**TEKST ŹRÓDŁOWY**
------------------------------------
Plaszcz olejowy pytanie

Zadajemy tutaj proste i podstawowe pytania dotyczące destylacji.
Loki
50%
50%
Posty: 148
Rejestracja: 2020-09-06, 19:47

Plaszcz olejowy pytanie

Post autor: Loki » 2020-12-28, 12:54

Witam wlasnie kupilem sobie nowy prezent tzn plaszcz olejowy I kolumne polkowa z cebula.
Mam dwa pytanka dotyczace plaszcza olejowego. Jak kontrolujecie temperature ? Tzn jesli destylat nam za szybko lub wolno leci pewnie zajmuje troche czasu any olej sie nagrzal bardziej lub ochlodzil ? I czy nie bojicie sie wybuchu ? :D moj najgorszy koszmar to zapchanie destylatora chociaz cebula podobno pomaga wlasnie ztym problemem Ile zazwyczaj lejeci max gestego wsadu ?

MASaKrA_Domingo
40%
40%
Posty: 62
Rejestracja: 2020-04-17, 19:05

Re: Plaszcz olejowy pytanie

Post autor: MASaKrA_Domingo » 2020-12-29, 23:38

Jaki wybuch? Jeśli masz cebulę, czyli alembik ( może chodzi Ci o kulę dyspersyjną? ), to nie ma opcji zapchania się czegokolwiek, przy trzymaniu się zasady ~92% pojemności zbiornika ( czyli np max 46l na 50l zbiornik ).
Co do płaszczu olejowego, to właśnie po to dajesz olej, aby nie musieć tworzyć ciśnienia. Ba, zawór górny powinien być otwarty podczas pracy.
------------------------------------
**CEL ZADANIA 1**
Proszę przepisać bez zmian wiersze rekordów, zaczynając od wiersza zawierającego „Task: Expand String#9480 GC root node”, a kończąc na wierszu zawierającym „Where should I”. Pomiń w odpowiedzi obrazy.

**WYBRANE REKORDY**
------------------------------------
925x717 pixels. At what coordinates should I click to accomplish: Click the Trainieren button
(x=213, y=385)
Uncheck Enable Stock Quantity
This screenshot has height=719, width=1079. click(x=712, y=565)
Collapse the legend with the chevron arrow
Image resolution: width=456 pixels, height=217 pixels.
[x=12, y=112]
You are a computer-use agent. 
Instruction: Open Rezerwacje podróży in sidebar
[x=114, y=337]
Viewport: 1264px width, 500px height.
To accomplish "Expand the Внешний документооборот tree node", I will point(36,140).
------------------------------------
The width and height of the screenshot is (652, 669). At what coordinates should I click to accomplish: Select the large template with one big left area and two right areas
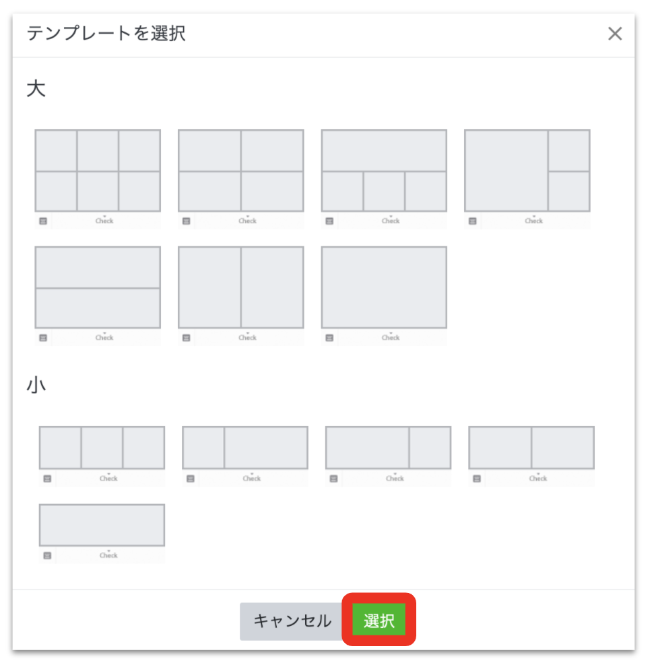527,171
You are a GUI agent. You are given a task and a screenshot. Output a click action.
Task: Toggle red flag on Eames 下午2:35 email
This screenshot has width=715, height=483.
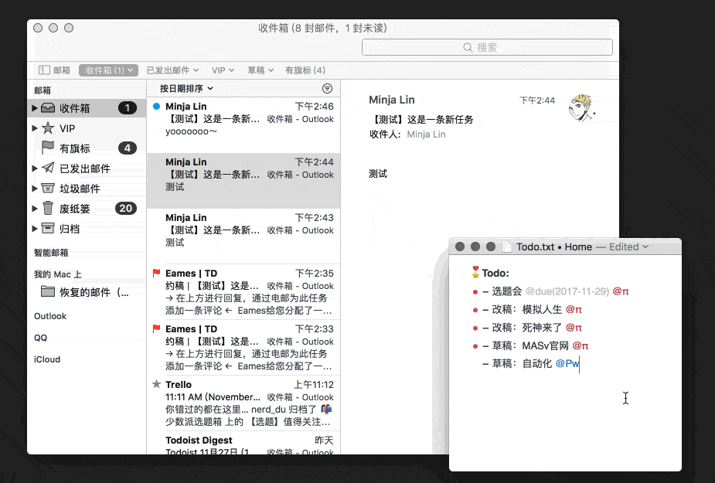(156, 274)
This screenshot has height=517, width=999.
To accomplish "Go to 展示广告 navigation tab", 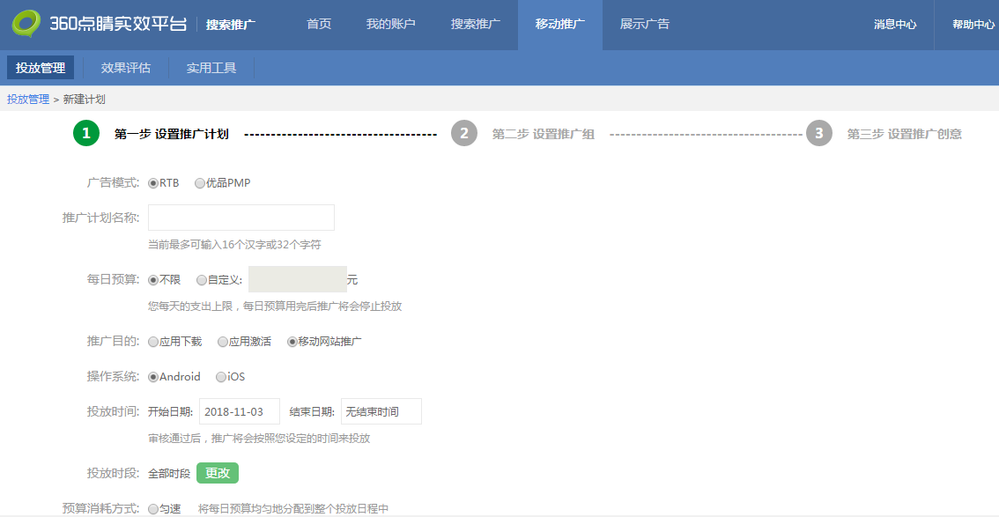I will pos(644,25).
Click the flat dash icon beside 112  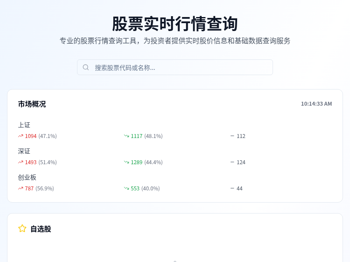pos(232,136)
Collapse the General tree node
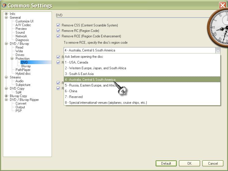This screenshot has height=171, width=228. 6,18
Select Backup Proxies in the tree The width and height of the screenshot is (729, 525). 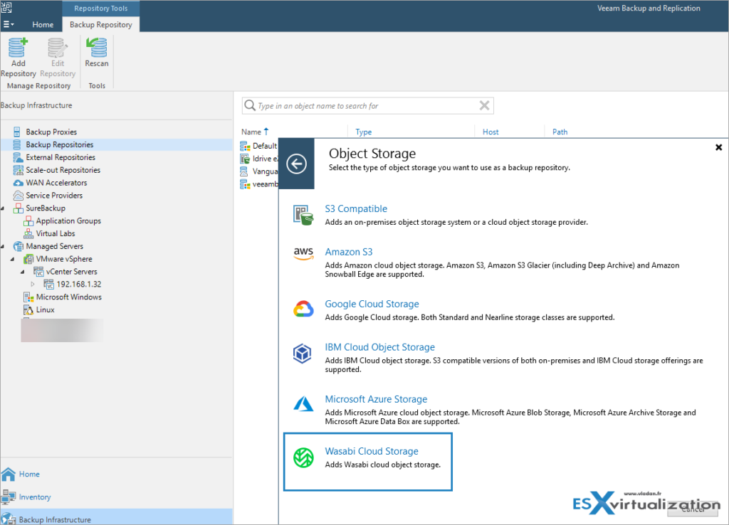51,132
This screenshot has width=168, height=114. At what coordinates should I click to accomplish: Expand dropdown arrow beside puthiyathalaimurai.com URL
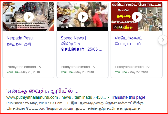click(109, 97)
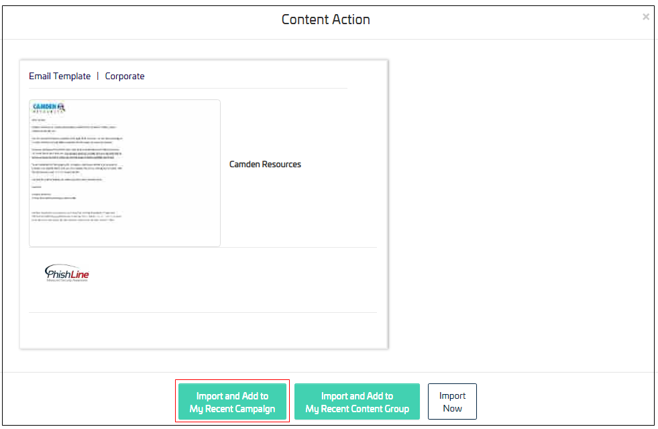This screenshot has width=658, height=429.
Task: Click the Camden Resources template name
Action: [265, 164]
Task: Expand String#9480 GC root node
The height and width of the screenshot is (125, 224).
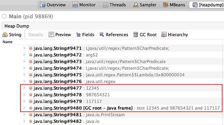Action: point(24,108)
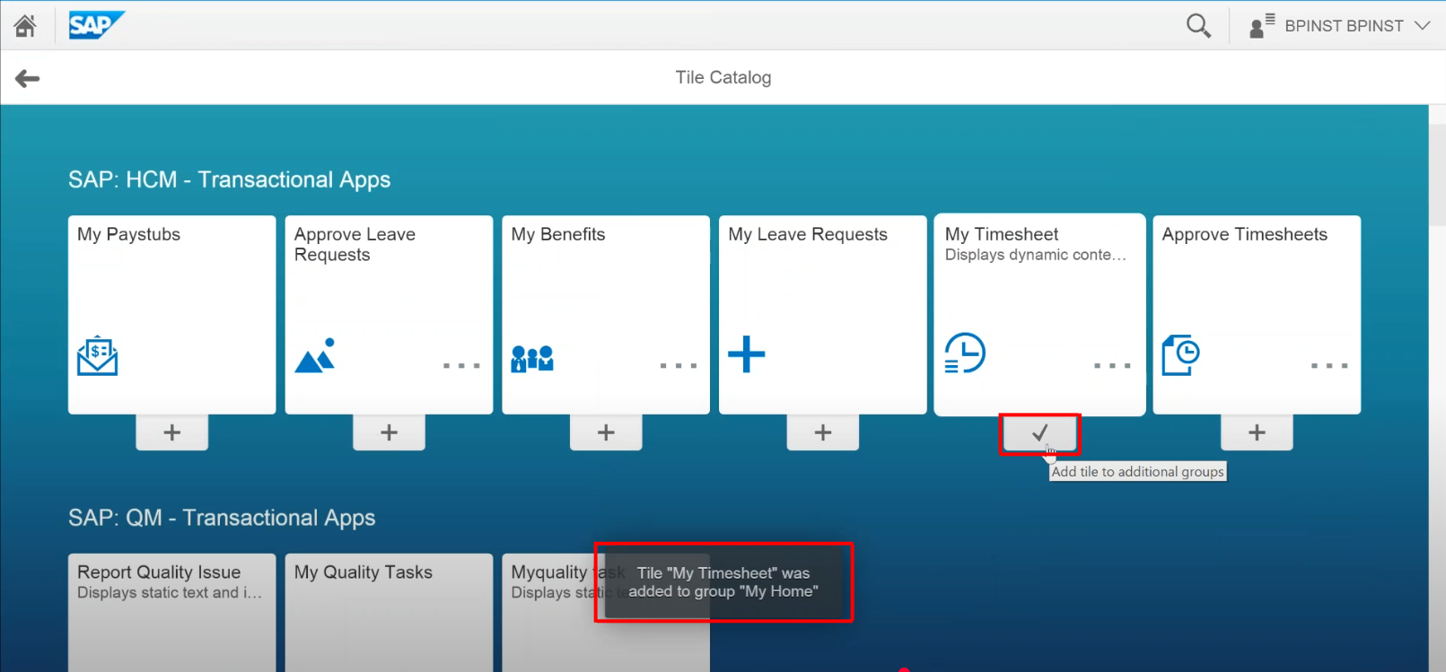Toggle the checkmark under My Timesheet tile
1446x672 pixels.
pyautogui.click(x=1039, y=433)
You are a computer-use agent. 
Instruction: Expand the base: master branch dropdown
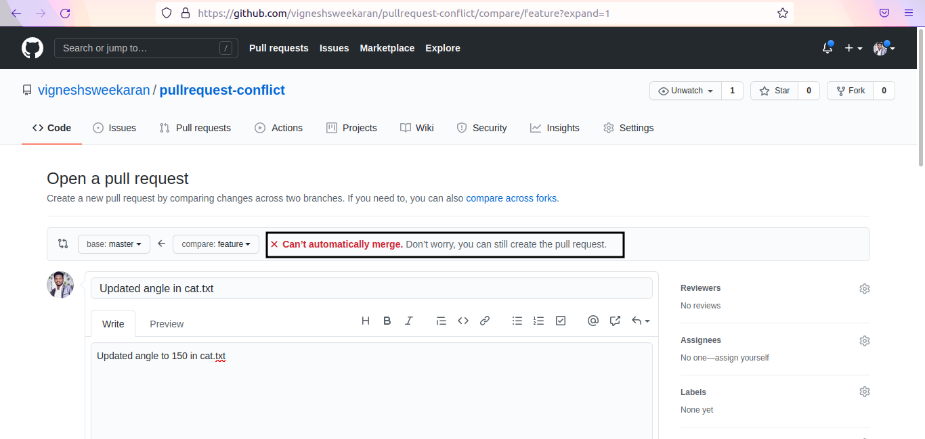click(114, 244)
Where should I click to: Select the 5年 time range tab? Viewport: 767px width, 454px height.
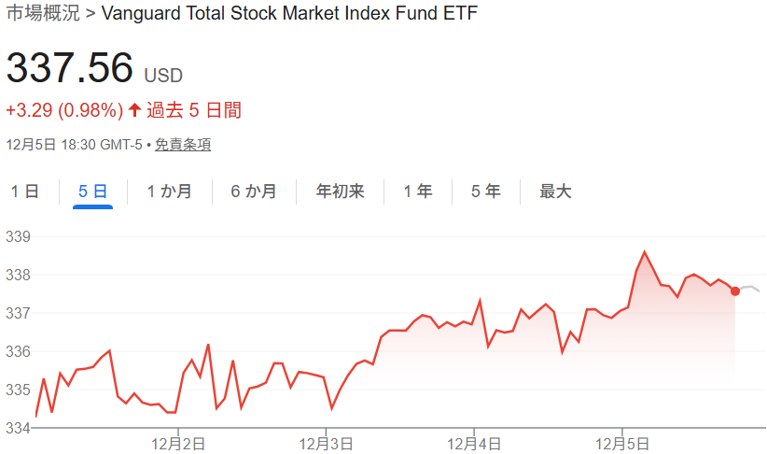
------------------------------------
**CEL ZADANIA 2**
Odpowiedz na podstawie tekstu źródłowego:
(a) Kiedy zarejestrował się użytkownik Loki?
(b) Ile wynosi maksymalny wsad dla zbiornika 50 l według odpowiedzi MASaKrA_Domingo?
(c) Który zawór powinien być otwarty podczas pracy?

**ODPOWIEDŹ PISEMNA 1**
Task: Expand String#9480 GC root node
The height and width of the screenshot is (125, 224).
Action: point(24,108)
Toggle the checkmark under My Timesheet tile
1446x672 pixels.
pyautogui.click(x=1039, y=433)
You are a computer-use agent. 
Instruction: Expand the base: master branch dropdown
click(114, 244)
Where should I click to: Select the 5年 time range tab? Viewport: 767px width, 454px height.

**ODPOWIEDŹ PISEMNA 2**
(a) 2020-09-06, 19:47
(b) 46 l
(c) Zawór górny